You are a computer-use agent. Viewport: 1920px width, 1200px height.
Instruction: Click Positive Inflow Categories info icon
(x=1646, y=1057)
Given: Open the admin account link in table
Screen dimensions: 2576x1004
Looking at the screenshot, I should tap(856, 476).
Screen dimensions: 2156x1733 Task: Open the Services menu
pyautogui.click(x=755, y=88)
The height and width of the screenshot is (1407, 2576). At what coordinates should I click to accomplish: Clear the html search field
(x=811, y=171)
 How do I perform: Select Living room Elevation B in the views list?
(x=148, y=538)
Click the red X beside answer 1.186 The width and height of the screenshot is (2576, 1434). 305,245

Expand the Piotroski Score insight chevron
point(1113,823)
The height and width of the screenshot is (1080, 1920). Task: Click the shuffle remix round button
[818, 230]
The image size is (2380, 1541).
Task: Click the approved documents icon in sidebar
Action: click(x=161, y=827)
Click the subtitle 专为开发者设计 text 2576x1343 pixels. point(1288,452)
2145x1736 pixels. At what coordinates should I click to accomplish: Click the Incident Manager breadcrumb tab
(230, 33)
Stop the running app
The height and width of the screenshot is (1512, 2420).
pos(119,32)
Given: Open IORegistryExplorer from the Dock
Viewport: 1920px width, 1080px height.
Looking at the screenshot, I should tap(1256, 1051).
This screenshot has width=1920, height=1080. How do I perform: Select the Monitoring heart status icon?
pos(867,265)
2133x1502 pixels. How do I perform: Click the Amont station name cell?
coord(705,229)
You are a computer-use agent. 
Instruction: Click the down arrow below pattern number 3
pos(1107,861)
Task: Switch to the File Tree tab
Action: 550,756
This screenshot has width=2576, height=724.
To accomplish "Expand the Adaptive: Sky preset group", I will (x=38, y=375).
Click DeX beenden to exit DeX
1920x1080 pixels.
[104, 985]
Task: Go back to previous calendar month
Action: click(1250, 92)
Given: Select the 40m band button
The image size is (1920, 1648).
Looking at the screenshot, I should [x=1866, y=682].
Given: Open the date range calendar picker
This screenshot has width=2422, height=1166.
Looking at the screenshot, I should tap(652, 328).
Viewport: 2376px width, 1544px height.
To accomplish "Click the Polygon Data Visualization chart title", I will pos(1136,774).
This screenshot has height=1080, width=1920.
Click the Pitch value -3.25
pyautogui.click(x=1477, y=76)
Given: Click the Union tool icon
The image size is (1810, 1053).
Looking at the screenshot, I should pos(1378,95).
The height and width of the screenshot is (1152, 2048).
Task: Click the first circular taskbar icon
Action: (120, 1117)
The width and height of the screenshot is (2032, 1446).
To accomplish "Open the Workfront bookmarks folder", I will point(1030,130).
════════════════════
Using the listing above, return all lines where the word "computer" occurs.

You are a computer-use agent. Viewport: 1920px width, 1200px height.
You are a computer-use agent. 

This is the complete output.